> Exercise goal:
Once you find the line containing "This screenshot has height=1792, width=828.", please retype it and every line after it to the end of the entries, exactly and with nothing added.

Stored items
☆ ☆ ☆ ☆

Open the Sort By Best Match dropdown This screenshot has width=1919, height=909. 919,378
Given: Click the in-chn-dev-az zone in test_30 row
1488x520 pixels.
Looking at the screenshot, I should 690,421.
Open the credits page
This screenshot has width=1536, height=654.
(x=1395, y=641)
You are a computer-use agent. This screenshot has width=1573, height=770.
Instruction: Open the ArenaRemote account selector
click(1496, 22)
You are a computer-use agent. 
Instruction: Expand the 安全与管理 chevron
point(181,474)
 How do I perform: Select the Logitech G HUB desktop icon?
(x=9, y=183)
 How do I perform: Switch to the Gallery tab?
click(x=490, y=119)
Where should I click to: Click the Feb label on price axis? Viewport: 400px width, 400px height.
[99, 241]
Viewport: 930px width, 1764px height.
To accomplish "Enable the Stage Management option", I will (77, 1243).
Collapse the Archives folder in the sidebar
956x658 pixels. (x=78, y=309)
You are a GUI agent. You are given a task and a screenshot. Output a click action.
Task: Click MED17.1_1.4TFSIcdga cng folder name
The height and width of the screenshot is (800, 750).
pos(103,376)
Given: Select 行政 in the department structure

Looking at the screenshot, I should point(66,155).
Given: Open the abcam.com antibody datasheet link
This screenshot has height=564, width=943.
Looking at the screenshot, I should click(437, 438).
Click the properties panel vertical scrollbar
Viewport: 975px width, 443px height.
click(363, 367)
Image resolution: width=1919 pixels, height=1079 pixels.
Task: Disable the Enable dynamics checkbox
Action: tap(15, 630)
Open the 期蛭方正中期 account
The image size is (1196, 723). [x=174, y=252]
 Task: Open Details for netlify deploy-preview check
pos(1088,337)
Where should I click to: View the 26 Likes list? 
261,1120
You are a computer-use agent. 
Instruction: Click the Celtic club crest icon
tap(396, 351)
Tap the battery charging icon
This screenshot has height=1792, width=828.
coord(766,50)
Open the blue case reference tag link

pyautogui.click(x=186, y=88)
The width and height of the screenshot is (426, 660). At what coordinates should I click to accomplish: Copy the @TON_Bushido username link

☆ ☆ ☆ ☆

> Written answer:
This screenshot has height=1792, width=828.
coord(766,50)
Open the blue case reference tag link

pyautogui.click(x=186, y=88)
The width and height of the screenshot is (426, 660). At what coordinates should I click to accomplish: Copy the @TON_Bushido username link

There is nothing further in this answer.